Le MR annonçait une conférence de presse surprise pour "annoncer l'arrivée d'une personnalité de référence dans le combat pour la neutralité de l'Etat".

Le nom de la personnalité mystère s'avère être Nadia Geerts, enseignante et auteur de plusieurs essais engagés sur la question du voile et de la laïcité au sens large.

Adepte d'une laïcité "de combat", Nadia Geerts est également chroniqueuse dans l'hebomadaire Marianne, débatteuse LN24, directrice de collection à la Renaissance du Livre. Elle a reçu le prix international de la Laïcité 2019.

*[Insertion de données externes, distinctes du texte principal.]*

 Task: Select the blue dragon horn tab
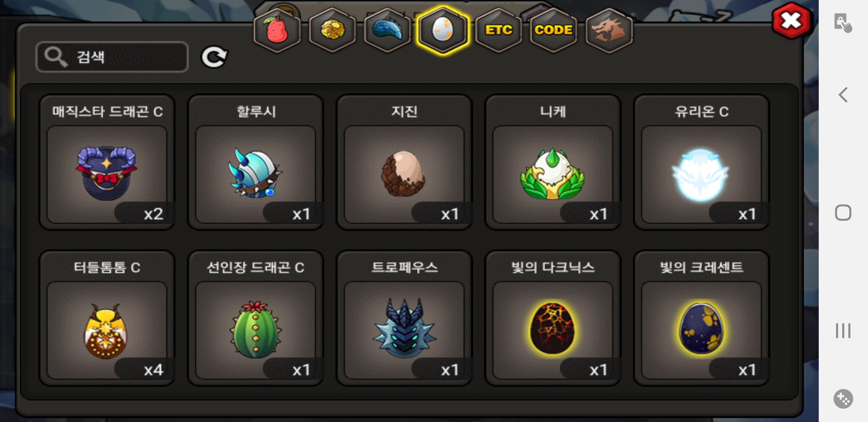click(x=388, y=30)
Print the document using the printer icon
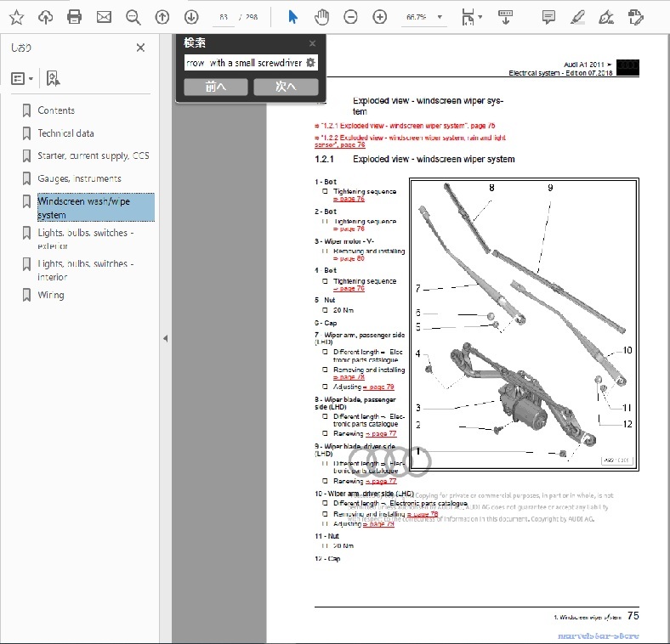 pyautogui.click(x=75, y=17)
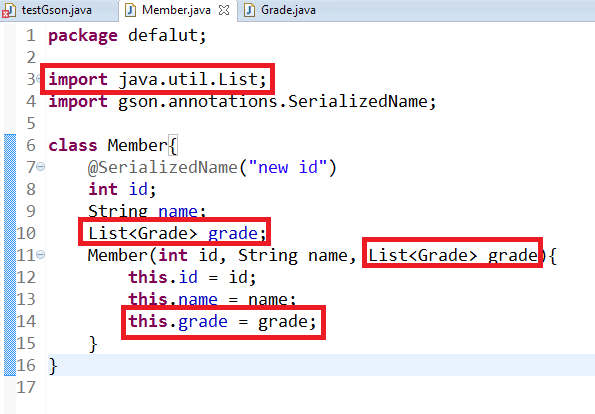Click the 'package defalut;' declaration
Screen dimensions: 595x414
[128, 36]
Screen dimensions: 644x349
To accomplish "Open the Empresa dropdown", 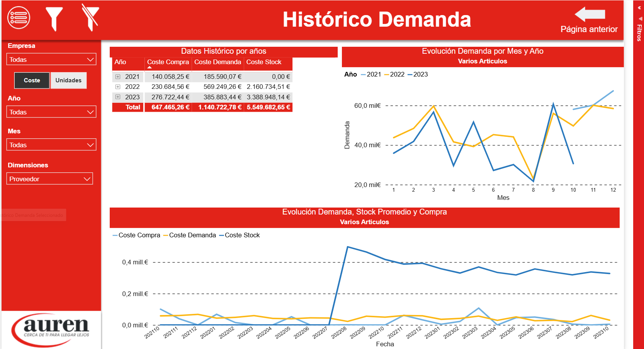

En janvier de cette année, elle avait été harcelée pour avoir affiché son soutien à Samuel Paty, sauvagement tué en France, puis pour avoir exprimé son indignation sur l'autorisation du port du voile dans le supérieur officiel.

"Les questions de blasphème, de liberté d'expression, de séparation du politique et du religieux, de défense des valeurs démocratiques et de l'État de droit sont au coeur de mon enseignement, expliquait Nadia Geerts, dans une carte blanche publie sur Le Vif, le 23 octobre 2020. Et je me sens parfois bien seule, lorsque l'actualité met ces questions à l'agenda, comme lors des derniers attentats terroristes islamistes : 11 septembre, Charlie Hebdo, Hyper Casher, Bataclan, Musée juif, métro Maelbeek et aéroport de Bruxelles National, et maintenant la décapitation de Samuel Paty, le 16 octobre dernier."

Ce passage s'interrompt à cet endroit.